ECOLOGIA INTEGRAL: UM CONCEITO ESTRUTURANTE

Paulo R. Haddad(*)

No próximo ano, a população brasileira estará discutindo o futuro do País através dos debates e das controvérsias em torno dos programas de governo que os diversos partidos políticos deverão apresentar ao longo do processo eleitoral. Diante de indicadores típicos de uma recessão econômica (baixa taxa de inflação, elevados índices de desemprego e de subemprego, crescimento econômico inexpressivo) a qual se estende desde 2014 com risco de se transformar em depressão econômica até 2018, a atual política econômica do Governo Federal tem sido a de enfrentar essa questão através do experimento do modelo de austeridade fiscal expansionista. Uma política que tem se mostrado necessária, mas não suficiente para equacionar simultaneamente os dois principais problemas de curto prazo do Brasil: o equilíbrio macroeconômico e a retomada sustentada do crescimento econômico.

 

Paradigma italiano

Segundo esse modelo, cuja formulação principal tem origem na Escola Bocconi da Universidade de Milão, fundada por Luigi Einaudi, medidas tomadas segundo um programa de consolidação fiscal destinado a reduzir a participação do Governo na economia e da sua dívida em relação ao PIB, têm um efeito indireto sobre as expectativas de consumidores e de investidores que, num contexto de maior confiança, promoverão uma expansão da economia maior do que a contração causada pelos indispensáveis cortes orçamentários. Reduções nas despesas públicas tenderiam a promover o crescimento econômico pela confiança que geram nos consumidores, produtores e investidores. É a origem italiana do modelo de austeridade fiscal expansionista, impregnado por uma desconfiança sobre a intervenção do Estado na economia e dentro do moderno pensamento neoliberal.

- _Conteúdo dos dados_:

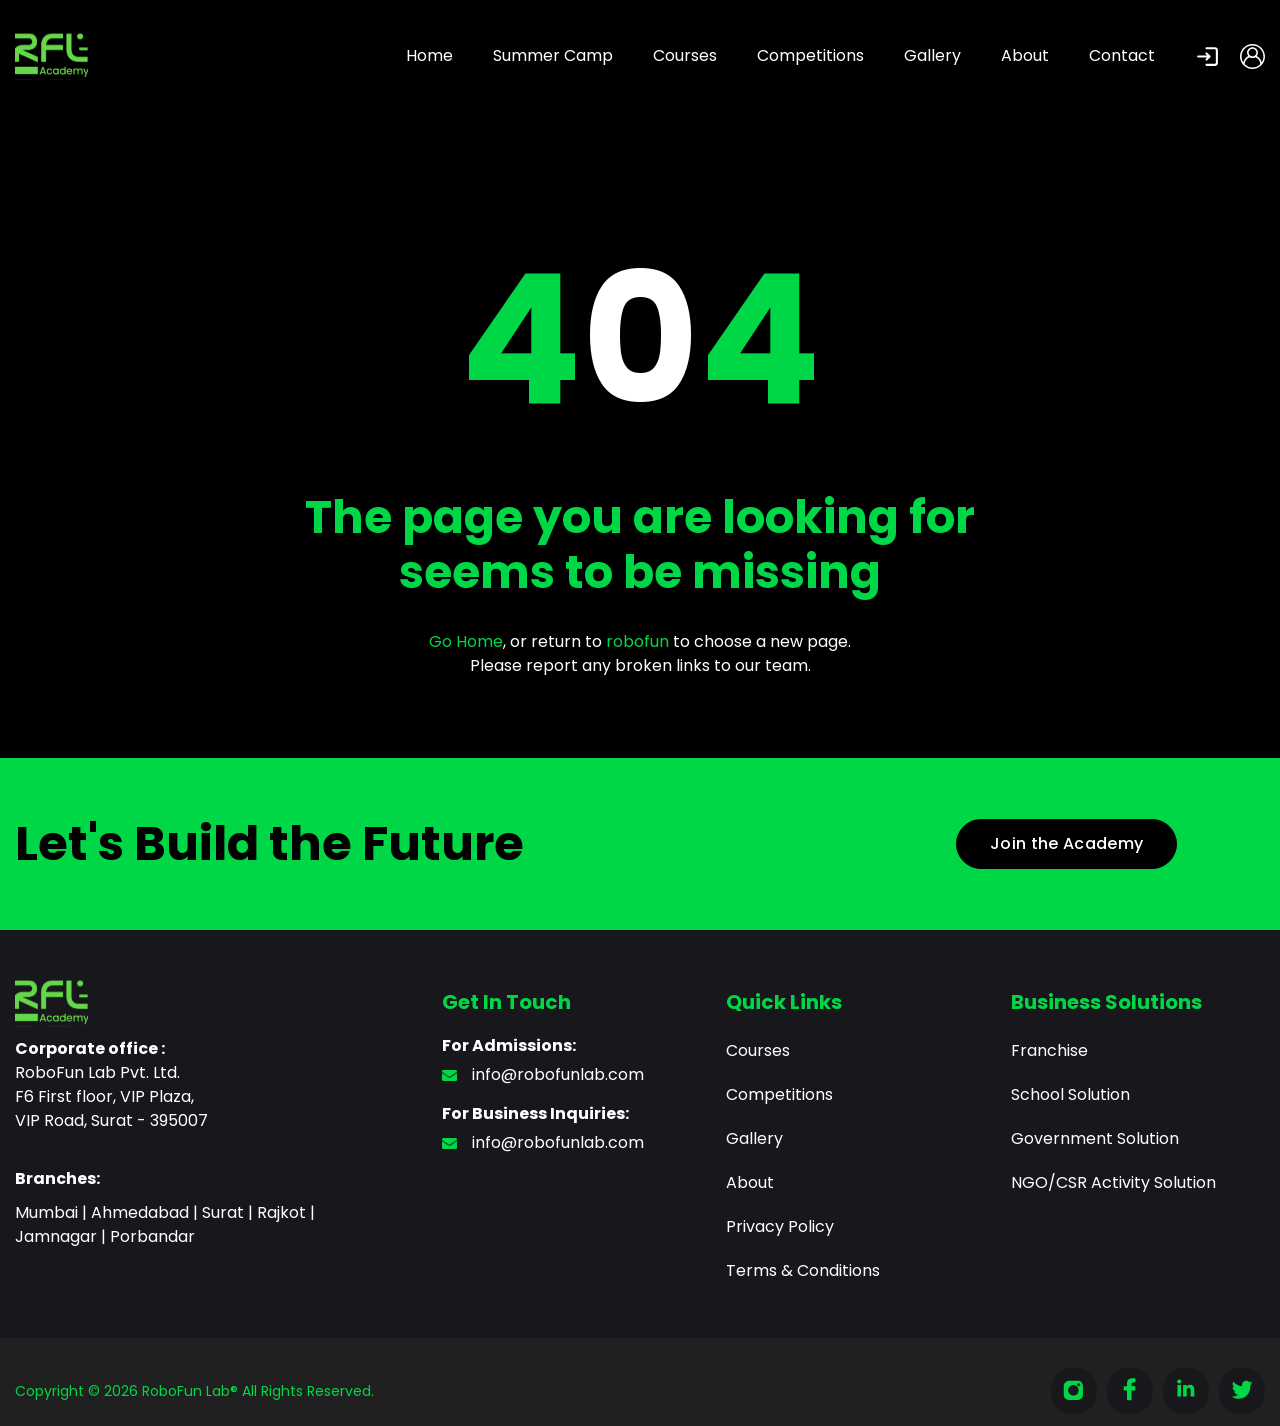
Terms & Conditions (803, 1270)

- _Requisitos das tarefas_:
- A) Segundo o texto sobre austeridade fiscal, em que instituição se origina a formulação principal do modelo de austeridade fiscal expansionista?
- B) Reescreva o trecho do texto sobre austeridade fiscal que começa nas palavras "No próximo ano, a" e termina após "do crescimento econômico.", trocando "Governo Federal" por "Poder Executivo".
- C) Dê continuidade ao texto sobre austeridade fiscal a partir do ponto em que ele termina.
As linhas do conjunto de dados não são necessárias para nenhuma das tarefas.

- _Respostas dos exercícios_:
- A) Na Escola Bocconi da Universidade de Milão, fundada por Luigi Einaudi.

- B)
No próximo ano, a população brasileira estará discutindo o futuro do País através dos debates e das controvérsias em torno dos programas de governo que os diversos partidos políticos deverão apresentar ao longo do processo eleitoral. Diante de indicadores típicos de uma recessão econômica (baixa taxa de inflação, elevados índices de desemprego e de subemprego, crescimento econômico inexpressivo) a qual se estende desde 2014 com risco de se transformar em depressão econômica até 2018, a atual política econômica do Poder Executivo tem sido a de enfrentar essa questão através do experimento do modelo de austeridade fiscal expansionista. Uma política que tem se mostrado necessária, mas não suficiente para equacionar simultaneamente os dois principais problemas de curto prazo do Brasil: o equilíbrio macroeconômico e a retomada sustentada do crescimento econômico.

- C)
 

As aparências ofuscam

Aparentemente esse seria o modelo mais apropriado para equacionar os atuais problemas da economia brasileira após a desordem das finanças públicas produzida por uma sequência de ações macroeconômicas voluntariosas e casuísticas. Soma-se a isto a necessidade de se promover o reequilíbrio financeiro da Previdência Social cujos déficits tendem a se agigantar celeremente ao longo das duas próximas décadas, bem como os impactos da imprevidência fiscal sobre as dívidas públicas da União e dos Estados, que se agigantaram perigosamente. A decisão de colocar um teto na despesa pública do Governo Federal se apresenta como um contra-ataque oficial a essa tendência de insolvência financeira. As alternativas prováveis seriam o colapso das finanças públicas estaduais e federal, ou uma desastrosa hiperinflação que atingiria principalmente os segmentos menos favorecidos da população. Não é difícil vender um programa de austeridade fiscal para uma população que foi educada psicologicamente visando a receber como fato normal atos punitivos após ter cometido atos de abusos comportamentais. Trata-se da imagem de uma síndrome do crime e castigo, muito impregnada na consciência popular. Se numa fase do ciclo econômico o governo gastou em excesso, distribuiu ad nauseam um conjunto de subsídios financeiros e de incentivos fiscais (ainda que no espírito de um capitalismo de compadrio), sem critérios de eficiência econômica ou de justiça social, afrouxando também a acessibilidade às benesses das políticas sociais compensatórias, então é de se esperar que surjam os tempos de ajuste, de sacrifícios e de desalento numa nova fase mortificante do ciclo econômico.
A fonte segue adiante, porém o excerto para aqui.